- _Supplied records_:
- - - - -

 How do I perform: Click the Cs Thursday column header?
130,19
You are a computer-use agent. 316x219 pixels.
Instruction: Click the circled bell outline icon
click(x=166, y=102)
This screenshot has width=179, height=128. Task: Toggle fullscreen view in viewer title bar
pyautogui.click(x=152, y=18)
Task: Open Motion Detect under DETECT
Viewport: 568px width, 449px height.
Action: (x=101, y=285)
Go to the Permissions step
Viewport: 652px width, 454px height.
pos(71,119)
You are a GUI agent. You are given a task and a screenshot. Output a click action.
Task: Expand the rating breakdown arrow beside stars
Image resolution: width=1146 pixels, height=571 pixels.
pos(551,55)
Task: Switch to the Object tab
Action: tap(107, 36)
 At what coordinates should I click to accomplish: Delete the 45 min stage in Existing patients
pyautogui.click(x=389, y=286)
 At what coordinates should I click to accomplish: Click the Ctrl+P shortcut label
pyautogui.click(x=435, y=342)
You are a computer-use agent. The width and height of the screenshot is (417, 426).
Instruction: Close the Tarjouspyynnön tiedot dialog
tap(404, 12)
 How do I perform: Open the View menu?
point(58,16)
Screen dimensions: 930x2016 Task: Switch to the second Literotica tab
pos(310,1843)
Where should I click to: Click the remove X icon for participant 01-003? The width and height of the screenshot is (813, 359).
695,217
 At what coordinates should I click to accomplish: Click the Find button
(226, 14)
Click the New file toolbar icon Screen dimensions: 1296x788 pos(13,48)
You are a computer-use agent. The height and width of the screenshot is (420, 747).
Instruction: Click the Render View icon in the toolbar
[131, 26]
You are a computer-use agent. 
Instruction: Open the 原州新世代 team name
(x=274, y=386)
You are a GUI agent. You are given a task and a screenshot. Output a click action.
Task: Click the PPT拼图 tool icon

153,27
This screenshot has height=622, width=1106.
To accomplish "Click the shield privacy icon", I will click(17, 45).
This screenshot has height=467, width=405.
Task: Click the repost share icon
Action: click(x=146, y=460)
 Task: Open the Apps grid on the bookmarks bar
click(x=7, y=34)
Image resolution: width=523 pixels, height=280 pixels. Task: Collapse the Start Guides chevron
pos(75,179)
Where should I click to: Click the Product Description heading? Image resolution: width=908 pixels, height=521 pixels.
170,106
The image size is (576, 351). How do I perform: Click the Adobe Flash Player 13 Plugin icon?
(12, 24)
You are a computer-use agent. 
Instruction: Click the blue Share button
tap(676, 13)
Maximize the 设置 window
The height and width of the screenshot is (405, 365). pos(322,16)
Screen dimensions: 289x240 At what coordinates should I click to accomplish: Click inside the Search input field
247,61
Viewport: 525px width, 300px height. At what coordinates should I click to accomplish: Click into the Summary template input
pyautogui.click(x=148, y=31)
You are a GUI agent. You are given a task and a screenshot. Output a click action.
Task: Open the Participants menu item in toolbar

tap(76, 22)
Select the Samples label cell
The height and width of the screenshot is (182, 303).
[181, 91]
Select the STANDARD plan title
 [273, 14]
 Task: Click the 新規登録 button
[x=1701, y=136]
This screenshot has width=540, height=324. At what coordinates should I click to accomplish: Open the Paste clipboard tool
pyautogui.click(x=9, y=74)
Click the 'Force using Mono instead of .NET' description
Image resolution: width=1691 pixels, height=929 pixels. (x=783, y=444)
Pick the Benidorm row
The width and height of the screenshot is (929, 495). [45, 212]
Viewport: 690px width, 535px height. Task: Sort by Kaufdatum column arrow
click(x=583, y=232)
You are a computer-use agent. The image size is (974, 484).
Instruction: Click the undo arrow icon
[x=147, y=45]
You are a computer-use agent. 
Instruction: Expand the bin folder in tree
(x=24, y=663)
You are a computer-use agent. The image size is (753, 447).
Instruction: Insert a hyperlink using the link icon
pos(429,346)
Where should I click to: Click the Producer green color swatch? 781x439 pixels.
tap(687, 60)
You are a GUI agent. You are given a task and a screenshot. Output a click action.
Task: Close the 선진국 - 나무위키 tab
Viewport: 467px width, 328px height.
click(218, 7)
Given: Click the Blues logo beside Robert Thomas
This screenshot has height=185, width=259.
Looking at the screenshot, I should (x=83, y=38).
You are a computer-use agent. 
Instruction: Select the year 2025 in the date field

- - - - -

- _Task description_:
Your answer must be the lines from the one holding "Given: Click the" to the end of the listing above, exactly as written and nothing else.

- _Task response_:
Given: Click the Blues logo beside Robert Thomas
This screenshot has height=185, width=259.
Looking at the screenshot, I should (x=83, y=38).
You are a computer-use agent. 
Instruction: Select the year 2025 in the date field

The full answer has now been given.